Example: a Strength 16 Medium adventurer with Powerful Build counts as Large for these limits. Carrying capacity becomes 16 × 15 × 2 = 480 lb. Push, drag, or lift becomes 16 × 30 × 2 = 960 lb. If your table uses variant encumbrance, the encumbered threshold is 16 × 5 × 2 = 160 lb, and the heavily encumbered threshold is 16 × 10 × 2 = 320 lb.

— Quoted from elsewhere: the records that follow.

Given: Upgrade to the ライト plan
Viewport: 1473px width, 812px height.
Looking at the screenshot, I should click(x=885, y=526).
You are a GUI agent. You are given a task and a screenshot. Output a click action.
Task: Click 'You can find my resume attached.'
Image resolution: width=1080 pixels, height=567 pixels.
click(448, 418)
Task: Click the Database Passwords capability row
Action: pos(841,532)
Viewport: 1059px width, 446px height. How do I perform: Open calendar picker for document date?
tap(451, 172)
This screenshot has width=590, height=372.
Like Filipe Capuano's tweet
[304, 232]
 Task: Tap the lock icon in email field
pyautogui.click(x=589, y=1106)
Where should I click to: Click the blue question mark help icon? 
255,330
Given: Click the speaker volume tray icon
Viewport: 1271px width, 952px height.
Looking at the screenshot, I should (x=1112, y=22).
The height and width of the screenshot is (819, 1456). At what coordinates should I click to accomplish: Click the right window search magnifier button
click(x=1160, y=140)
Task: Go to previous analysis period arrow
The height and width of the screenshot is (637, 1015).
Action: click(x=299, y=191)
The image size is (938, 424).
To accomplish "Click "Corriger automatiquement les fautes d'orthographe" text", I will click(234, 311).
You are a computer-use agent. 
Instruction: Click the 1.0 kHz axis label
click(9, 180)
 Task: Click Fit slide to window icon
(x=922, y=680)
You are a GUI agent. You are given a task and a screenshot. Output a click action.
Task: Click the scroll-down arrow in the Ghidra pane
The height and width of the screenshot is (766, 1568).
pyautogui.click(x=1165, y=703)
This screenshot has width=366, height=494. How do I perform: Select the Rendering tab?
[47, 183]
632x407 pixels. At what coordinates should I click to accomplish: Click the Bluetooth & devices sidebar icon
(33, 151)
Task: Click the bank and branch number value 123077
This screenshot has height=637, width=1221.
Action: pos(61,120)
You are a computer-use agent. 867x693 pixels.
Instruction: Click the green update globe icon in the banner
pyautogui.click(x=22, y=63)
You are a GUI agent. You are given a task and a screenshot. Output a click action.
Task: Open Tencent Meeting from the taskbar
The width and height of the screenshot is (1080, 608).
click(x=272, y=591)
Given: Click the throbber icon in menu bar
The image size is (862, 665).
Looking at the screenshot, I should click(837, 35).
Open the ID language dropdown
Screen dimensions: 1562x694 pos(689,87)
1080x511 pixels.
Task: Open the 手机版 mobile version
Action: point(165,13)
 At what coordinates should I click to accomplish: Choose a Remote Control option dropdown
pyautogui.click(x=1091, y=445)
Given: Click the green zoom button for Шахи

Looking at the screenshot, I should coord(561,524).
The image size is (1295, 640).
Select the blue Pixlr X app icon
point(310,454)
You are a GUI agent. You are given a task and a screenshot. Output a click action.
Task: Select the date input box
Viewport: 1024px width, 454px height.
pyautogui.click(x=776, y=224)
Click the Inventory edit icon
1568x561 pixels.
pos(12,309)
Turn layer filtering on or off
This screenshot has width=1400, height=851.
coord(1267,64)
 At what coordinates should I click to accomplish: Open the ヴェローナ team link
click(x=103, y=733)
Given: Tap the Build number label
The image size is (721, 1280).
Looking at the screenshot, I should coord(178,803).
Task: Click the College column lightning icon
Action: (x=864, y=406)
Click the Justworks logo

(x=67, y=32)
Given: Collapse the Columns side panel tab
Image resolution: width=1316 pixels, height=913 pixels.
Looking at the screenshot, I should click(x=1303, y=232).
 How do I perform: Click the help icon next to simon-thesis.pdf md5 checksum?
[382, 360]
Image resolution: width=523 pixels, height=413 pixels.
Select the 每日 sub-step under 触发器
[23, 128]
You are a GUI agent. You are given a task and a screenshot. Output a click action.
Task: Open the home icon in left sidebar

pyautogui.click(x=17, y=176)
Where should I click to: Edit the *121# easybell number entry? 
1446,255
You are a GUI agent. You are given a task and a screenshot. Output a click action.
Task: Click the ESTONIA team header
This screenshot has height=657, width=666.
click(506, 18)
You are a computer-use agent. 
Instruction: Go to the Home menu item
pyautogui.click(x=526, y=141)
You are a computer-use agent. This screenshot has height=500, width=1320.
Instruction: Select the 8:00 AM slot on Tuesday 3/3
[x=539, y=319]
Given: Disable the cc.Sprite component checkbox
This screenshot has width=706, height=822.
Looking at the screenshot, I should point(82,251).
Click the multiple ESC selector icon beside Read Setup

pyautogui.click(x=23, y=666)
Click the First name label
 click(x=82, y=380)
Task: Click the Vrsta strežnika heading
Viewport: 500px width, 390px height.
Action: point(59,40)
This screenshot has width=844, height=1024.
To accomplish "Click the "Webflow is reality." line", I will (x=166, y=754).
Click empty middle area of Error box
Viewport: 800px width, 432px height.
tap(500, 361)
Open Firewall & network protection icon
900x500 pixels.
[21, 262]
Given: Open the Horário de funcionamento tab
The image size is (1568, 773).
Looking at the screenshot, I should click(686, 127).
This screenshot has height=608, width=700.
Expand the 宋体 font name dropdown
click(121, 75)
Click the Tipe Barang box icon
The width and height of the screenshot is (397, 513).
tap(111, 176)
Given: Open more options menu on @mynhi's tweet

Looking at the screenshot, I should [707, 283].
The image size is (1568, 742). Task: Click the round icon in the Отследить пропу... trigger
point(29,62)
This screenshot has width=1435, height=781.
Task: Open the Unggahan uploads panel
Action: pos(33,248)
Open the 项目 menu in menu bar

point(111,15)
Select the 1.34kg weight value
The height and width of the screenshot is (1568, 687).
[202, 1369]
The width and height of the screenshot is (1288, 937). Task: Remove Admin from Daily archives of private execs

Best practices for players and Dungeon Masters

  • Players: Know your normal adventuring load before the session starts. It makes emergency rulings much faster.
  • Dungeon Masters: When a scene hinges on movement of a heavy object, estimate the object’s weight in advance so the ruling feels consistent.
  • Both sides: Remember that legal maximums do not automatically mean effortless movement. Difficult terrain, ladders, ladders under fire, slippery ramps, and narrow ledges can justify additional checks or speed limits.
  • Use the chart view: Bar charts make it easier to compare your current load against thresholds at a glance.

Final takeaway

A good 5e push pull drag calculator is not just a convenience tool. It is a pace tool, a fairness tool, and a consistency tool. It turns a frequently forgotten rules corner into a fast, repeatable ruling that works for characters, mounts, familiars, monsters, and improvised scene challenges. Whether your campaign is a heroic romp with minimal bookkeeping or a meticulous expedition where every pound matters, calculating carrying capacity and drag limits correctly helps everyone make smarter decisions. Use the calculator above whenever Strength, size, gear weight, or rescue logistics become part of the story, and you will have a clean answer in seconds.